(Given data)
——

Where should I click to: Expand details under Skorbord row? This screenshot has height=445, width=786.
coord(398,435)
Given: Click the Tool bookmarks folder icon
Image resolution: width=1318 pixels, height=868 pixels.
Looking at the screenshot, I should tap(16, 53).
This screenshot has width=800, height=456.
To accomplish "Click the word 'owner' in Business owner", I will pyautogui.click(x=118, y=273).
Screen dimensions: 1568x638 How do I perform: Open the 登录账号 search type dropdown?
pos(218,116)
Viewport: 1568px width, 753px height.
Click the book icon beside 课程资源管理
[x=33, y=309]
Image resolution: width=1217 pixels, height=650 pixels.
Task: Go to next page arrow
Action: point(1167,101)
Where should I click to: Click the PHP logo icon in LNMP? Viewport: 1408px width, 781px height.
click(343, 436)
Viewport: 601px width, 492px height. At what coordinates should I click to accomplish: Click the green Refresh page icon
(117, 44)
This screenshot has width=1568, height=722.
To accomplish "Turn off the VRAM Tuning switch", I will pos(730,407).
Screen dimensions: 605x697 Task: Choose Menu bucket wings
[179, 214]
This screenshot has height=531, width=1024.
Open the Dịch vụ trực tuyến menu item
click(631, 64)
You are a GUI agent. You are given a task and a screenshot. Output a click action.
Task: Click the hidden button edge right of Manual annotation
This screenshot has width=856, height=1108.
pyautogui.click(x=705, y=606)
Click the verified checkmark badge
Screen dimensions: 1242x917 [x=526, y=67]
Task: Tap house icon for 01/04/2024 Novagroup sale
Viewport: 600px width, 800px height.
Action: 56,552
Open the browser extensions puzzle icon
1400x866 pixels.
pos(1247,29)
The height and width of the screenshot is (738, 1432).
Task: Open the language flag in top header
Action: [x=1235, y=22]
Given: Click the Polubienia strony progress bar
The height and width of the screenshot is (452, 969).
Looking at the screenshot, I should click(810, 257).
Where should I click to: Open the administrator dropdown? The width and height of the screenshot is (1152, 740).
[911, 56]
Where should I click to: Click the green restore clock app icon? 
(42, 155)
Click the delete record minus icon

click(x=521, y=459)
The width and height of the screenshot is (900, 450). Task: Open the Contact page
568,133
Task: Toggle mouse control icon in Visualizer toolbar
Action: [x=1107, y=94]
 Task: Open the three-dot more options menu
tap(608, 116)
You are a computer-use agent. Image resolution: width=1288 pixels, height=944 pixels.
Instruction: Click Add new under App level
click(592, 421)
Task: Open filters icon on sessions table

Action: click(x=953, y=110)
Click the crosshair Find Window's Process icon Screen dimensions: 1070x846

——

(Directions for this task) Count how many lines of the records above contain the string "pyautogui", treating uppercase and lowercase as different. Reply with the number alone.

(Correct output) 2